To assess the level of agreement between 5 refractive surgeons and a new software in detecting corneal ectasia risk during refractive surgery evaluation.

 
Methods
 

Retrospective multicenter study including 168 eyes of 84 patients. Three attending ophthalmologists subspecializing in refractive surgery and 2 cornea fellows reviewed 168 Orbscan (Bausch and Lomb, Rochester, NY) topographic quadmaps extracted from the Bascom Palmer Eye Institute refractive evaluation database. They rated the maps and determined whether a refractive surgery (Laser in situ keratomileusis [LASIK], or Photorefractive keratectomy [PRK]) was advisable or not. Topographic maps were divided in 3 different groups according to the following classification: LASIK or PRK (group 1), PRK only (group 2), No surgery (group 3). Only topographic indices were used to classify the maps.
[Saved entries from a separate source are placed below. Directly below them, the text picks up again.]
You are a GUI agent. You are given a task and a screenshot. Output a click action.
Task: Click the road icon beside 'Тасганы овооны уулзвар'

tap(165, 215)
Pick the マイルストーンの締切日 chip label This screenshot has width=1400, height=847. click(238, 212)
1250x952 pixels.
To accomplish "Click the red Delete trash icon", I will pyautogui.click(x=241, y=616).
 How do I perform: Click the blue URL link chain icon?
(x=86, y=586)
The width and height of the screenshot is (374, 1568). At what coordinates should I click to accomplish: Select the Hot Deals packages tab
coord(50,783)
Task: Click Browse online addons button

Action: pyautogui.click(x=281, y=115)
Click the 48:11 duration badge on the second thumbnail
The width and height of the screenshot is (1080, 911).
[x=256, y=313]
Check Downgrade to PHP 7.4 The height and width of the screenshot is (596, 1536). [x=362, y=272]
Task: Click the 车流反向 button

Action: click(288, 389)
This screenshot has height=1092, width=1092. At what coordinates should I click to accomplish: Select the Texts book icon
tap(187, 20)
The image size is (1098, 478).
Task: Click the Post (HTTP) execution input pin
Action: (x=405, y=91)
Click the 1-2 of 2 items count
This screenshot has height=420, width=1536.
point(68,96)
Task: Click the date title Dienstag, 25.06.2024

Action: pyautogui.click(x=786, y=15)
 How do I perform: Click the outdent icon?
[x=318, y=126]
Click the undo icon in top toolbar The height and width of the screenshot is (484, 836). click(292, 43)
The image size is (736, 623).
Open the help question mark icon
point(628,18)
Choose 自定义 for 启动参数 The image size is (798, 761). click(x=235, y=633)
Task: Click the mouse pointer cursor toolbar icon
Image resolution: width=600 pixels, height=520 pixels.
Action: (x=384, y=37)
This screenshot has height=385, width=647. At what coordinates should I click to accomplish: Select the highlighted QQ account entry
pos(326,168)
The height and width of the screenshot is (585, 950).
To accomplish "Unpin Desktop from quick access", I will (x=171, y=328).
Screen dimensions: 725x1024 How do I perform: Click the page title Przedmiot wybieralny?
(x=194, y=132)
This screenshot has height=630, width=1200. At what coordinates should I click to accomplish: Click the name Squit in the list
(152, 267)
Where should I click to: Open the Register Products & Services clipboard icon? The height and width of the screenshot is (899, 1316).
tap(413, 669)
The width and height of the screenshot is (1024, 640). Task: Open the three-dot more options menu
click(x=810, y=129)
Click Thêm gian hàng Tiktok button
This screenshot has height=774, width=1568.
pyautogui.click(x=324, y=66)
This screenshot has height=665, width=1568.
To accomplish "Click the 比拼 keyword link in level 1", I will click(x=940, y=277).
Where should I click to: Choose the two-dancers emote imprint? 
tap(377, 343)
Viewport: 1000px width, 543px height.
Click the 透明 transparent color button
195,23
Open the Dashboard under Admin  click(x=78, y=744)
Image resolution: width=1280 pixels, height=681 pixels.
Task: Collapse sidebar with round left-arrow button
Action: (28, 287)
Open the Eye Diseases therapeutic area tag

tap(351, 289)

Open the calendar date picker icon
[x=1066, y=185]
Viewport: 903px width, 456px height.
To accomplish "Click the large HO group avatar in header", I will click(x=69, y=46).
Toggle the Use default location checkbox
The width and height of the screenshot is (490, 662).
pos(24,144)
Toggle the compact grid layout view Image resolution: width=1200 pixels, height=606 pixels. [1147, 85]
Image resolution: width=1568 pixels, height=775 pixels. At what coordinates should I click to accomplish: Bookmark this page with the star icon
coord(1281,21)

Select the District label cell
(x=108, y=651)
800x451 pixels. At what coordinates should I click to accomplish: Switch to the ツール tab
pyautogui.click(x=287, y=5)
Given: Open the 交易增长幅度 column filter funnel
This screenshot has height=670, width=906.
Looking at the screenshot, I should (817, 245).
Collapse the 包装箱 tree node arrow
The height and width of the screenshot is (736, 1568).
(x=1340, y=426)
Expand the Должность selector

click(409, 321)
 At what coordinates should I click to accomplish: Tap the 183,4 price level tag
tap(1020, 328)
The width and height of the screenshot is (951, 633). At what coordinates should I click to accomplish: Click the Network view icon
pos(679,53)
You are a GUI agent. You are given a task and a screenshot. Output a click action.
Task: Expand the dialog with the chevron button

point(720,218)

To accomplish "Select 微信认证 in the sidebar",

Age, daily activities, family history, symmetry between both eyes and refraction were not taken into account to rate the maps. The same maps were also screened by a new corneal ectasia risk detection software combined with the Orbscan: the SCORE analyzer (Technnolas Perfect Vision). Multirater kappa statistics were used to assess inter-rater agreement.

 
Results
 

43.1% and 58.9% of topographic maps were classified in group 1 ; 37.1% and 2.9% in group 3 by cornea fellows. 75,6% , 46.2% and 55% of topographic maps were classified in group 1 ; 13.2% , 18.7% and 1.8% in group 3 by subspecialized attending ophthalmologists. 57.7% of topographic maps were classified in group 1 and 9.6% in group 3 by the SCORE analyzer (Technolas Perfect Vision, Munich, Germany). Inter-rater agreement was slight to fair compared with that expected by chance: the overall rate of agreement was 56% and the fixed marginal kappa coefficient was 0.24.

 
Conclusions
 

The inter-rater agreement between experienced refractive surgeons with different backgrounds is relatively low. Using the SCORE analyzer as an objective assessment in determining the patient’s candidacy for refractive surgery is valuable. Age, refraction, symmetry between eyes and family history are other factors that may be incorporated into the SCORE analysis in the future to make the assessment more robust.